Noch vor wenigen Wochen wurde der EZB in der deutschen Presse vorgeworfen, sie enteigne durch ihre quantitative Lockerungspolitik, sprich den Kauf von Staatsanleihen im Volumen von 60 Milliarden Euro pro Monat, den deutschen Sparer und mache damit eine sinnvolle Altersvorsorge nahezu unmöglich. Aus diesem Grund stießen die jüngsten Schwankungen an den Anleihemärkten in Europa und den USA auf besonderes Interesse. Anders als in der Vergangenheit kam die Initialzündung diesmal aus Deutschland und nicht aus den USA.

Der Anstieg der Rendite 10-jähriger deutscher Staatsanleihen von nahezu 0 Prozent Mitte April auf zuletzt 1 Prozent sieht zwar auf den ersten Blick wenig spektakulär aus, die täglichen Renditeänderungen von bis zu 0,20 Prozent sind allerdings die höchsten seit der Einführung des Euro im Jahr 1999.

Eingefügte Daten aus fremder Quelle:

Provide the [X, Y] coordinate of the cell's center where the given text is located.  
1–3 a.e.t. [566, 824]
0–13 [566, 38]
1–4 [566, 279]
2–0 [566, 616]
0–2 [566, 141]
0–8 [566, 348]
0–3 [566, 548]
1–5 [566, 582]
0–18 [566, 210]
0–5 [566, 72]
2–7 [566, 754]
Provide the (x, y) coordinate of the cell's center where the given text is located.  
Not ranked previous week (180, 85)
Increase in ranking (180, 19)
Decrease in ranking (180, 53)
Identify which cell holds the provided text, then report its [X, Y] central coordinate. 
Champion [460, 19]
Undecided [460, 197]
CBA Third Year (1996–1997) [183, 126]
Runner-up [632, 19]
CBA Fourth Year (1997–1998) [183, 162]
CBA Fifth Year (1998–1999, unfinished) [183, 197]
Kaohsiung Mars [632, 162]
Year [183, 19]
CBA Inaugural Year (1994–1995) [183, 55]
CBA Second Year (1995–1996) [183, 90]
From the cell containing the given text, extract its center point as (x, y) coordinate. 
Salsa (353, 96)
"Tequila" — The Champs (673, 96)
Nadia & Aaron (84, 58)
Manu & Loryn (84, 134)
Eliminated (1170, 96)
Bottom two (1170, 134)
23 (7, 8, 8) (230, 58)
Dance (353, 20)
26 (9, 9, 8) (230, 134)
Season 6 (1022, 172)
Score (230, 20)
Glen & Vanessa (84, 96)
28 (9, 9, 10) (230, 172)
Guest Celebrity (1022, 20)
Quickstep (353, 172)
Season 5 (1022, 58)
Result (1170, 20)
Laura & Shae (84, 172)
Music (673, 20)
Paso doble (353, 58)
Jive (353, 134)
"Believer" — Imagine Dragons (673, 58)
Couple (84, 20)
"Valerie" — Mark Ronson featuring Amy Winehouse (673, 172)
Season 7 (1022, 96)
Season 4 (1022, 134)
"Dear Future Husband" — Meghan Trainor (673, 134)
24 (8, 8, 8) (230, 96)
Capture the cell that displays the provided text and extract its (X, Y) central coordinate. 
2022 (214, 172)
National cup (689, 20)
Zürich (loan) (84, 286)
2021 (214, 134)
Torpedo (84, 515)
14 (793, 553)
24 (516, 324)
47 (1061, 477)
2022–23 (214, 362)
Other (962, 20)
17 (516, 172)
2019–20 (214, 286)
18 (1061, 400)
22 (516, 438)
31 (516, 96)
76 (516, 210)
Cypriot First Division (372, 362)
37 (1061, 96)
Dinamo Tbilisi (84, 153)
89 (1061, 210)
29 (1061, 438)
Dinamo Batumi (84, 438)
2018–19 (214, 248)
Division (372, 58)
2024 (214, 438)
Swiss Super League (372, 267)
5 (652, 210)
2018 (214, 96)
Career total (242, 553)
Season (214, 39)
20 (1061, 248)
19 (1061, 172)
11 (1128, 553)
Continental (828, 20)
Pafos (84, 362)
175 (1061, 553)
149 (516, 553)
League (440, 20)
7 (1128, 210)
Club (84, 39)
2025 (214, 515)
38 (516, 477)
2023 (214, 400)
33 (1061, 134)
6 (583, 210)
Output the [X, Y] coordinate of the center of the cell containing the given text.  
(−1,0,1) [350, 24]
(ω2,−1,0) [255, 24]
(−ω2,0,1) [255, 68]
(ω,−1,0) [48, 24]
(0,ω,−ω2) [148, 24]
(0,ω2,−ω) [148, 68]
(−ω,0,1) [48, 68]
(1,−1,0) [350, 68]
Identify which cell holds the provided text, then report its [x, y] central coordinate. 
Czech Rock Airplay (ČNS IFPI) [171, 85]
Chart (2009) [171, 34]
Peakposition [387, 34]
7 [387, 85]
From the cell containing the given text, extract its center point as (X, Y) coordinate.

Mehrere Faktoren stecken hinter dieser Entwicklung: Vor allem ist natürlich das extrem niedrige Ausgangsniveau zu nennen, von dem aus der Renditeanstieg erfolgte. Anleger hatten in Antizipation der Käufe durch die EZB die Renditen auf noch vor kurzem unvorstellbar niedrige Niveaus gedrückt. Sie verhielten sich damit durchaus rational, da die EZB ja im Vorfeld verkündet hatte, Anleihen mit einer Rendite von bis zu -0,20 Prozent zu kaufen, was selbst bei der Mini-Rendite von 0,05 Prozent immer noch ein gutes Geschäft versprach.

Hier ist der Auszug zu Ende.